◆ **Goal of the exercise**: Check each line of the entries below for the string "logo"; copy every line where it appears.

[Dataset entries]
[Start of Attachment]

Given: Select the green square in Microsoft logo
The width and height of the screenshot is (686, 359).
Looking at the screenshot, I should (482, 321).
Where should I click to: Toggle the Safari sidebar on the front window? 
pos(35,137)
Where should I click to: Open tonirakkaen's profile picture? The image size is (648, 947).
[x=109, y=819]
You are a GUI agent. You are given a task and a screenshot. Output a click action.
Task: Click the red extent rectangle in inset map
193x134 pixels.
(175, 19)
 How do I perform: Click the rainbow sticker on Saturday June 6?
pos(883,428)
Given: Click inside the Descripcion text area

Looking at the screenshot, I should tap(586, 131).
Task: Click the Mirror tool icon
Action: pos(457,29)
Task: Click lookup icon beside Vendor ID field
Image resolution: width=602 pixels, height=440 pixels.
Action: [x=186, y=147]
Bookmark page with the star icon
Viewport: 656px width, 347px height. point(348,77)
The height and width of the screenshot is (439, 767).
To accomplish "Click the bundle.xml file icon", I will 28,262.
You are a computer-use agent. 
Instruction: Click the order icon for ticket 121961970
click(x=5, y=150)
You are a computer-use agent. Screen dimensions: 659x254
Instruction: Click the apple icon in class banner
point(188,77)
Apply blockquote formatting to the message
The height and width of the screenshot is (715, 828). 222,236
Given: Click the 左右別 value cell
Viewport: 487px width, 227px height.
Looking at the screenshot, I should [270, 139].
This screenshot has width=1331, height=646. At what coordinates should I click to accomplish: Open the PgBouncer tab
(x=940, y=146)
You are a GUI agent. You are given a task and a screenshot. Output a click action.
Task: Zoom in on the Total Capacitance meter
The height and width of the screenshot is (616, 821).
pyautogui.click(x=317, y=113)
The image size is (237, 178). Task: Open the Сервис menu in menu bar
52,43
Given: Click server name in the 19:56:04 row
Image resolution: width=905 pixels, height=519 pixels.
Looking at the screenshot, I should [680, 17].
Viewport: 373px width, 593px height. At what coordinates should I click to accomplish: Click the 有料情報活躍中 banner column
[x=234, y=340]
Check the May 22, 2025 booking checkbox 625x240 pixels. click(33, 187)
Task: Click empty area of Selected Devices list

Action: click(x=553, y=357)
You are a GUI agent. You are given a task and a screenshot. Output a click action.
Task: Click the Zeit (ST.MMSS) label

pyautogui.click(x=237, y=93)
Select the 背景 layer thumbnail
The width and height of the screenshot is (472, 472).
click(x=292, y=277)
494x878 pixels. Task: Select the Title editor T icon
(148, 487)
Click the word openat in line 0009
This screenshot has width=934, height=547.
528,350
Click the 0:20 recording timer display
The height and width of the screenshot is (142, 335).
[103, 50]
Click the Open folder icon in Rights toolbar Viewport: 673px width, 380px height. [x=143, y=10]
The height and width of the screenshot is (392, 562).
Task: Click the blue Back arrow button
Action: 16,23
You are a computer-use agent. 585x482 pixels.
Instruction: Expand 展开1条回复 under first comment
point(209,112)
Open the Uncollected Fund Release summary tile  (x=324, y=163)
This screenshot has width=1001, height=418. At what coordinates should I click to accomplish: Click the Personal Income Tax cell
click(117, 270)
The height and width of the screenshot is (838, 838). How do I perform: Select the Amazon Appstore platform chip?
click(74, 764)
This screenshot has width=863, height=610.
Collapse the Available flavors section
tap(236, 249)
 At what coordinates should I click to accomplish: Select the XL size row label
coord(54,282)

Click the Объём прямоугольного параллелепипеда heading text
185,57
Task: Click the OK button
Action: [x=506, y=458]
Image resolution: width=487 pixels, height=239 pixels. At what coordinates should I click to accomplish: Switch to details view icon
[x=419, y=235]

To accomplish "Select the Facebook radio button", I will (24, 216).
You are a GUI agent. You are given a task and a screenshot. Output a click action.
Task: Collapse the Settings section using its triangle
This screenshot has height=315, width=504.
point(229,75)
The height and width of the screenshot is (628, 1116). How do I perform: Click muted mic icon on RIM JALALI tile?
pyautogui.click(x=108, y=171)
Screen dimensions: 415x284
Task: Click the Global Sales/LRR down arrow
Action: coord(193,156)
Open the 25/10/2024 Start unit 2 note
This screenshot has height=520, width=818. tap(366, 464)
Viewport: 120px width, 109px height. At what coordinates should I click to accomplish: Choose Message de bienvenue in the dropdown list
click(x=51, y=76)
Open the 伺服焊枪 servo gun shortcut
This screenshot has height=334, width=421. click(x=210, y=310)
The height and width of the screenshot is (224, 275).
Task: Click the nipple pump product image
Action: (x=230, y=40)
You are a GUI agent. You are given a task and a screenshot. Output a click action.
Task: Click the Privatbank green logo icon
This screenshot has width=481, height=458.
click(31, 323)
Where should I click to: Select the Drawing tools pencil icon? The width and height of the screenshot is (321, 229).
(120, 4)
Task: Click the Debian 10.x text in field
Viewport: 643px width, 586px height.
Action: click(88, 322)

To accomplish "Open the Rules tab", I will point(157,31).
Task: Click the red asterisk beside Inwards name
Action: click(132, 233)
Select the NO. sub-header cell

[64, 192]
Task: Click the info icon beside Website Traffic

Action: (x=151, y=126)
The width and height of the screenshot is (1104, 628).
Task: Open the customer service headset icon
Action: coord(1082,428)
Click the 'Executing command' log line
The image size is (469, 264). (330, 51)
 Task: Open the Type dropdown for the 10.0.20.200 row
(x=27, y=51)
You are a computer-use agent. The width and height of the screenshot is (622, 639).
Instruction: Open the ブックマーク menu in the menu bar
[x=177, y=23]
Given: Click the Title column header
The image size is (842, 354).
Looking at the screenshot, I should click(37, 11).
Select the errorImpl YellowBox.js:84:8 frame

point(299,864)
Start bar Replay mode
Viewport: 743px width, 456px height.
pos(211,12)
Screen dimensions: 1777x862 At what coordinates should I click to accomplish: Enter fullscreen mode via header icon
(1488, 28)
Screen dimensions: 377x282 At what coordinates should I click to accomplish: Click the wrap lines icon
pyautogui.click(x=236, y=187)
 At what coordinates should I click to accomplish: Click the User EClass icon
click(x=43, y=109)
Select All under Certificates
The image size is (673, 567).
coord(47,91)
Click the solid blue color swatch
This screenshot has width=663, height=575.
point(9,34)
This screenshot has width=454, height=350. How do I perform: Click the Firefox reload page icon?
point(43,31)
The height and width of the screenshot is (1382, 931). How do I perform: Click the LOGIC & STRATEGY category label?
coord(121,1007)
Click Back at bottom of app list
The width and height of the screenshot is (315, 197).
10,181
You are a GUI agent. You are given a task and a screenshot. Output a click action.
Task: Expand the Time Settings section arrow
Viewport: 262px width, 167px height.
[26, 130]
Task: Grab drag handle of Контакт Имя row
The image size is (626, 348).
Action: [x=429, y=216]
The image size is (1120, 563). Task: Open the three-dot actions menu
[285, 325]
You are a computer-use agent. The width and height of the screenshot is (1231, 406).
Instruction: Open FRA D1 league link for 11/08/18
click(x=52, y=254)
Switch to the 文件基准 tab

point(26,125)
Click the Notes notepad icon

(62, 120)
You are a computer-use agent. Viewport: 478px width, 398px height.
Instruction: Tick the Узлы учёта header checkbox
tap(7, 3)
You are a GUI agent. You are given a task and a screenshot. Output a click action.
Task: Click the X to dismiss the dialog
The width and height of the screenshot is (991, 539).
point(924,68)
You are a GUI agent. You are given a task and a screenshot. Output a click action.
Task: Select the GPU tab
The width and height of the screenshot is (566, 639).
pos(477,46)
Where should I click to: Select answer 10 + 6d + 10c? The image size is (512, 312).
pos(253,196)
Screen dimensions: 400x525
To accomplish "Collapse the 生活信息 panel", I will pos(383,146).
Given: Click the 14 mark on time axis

[End of Attachment]

◆ **Solution**:
Given: Select the green square in Microsoft logo
Task: Click the Privatbank green logo icon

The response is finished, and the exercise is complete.